What the exercise asks: Lift every line from the entries that includes the word "orange".

*****

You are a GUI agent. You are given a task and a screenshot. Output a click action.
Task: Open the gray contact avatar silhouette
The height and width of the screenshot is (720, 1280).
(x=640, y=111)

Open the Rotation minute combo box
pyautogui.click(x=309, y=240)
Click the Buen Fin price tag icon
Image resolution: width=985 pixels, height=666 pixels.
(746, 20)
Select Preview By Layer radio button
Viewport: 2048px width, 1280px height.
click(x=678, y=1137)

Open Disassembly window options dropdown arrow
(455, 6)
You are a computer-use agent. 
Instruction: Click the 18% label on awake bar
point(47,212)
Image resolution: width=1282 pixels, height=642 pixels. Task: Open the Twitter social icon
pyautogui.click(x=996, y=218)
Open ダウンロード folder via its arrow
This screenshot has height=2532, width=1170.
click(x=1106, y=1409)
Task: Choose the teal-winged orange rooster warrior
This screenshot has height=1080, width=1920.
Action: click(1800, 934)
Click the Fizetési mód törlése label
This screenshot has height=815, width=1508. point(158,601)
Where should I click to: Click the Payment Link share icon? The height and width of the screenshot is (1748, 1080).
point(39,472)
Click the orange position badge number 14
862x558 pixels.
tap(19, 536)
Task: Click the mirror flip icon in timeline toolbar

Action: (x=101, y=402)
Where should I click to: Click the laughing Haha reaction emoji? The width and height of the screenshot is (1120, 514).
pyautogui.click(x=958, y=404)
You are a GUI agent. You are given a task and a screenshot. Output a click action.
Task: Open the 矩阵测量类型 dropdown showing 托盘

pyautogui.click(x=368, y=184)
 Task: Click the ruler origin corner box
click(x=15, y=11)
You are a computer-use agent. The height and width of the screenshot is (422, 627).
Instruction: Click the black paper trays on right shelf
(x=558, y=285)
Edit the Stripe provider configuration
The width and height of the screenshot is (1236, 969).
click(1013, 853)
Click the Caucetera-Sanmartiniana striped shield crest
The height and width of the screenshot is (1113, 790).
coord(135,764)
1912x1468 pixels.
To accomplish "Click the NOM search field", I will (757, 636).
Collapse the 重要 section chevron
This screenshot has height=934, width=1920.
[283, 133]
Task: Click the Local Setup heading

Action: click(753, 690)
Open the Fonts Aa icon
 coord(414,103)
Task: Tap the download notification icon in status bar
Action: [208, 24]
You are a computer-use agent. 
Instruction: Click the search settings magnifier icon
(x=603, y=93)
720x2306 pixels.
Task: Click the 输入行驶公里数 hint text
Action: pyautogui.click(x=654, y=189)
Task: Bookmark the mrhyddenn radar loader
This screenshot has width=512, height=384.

*****

Expected answer:
Task: Choose the teal-winged orange rooster warrior
Click the orange position badge number 14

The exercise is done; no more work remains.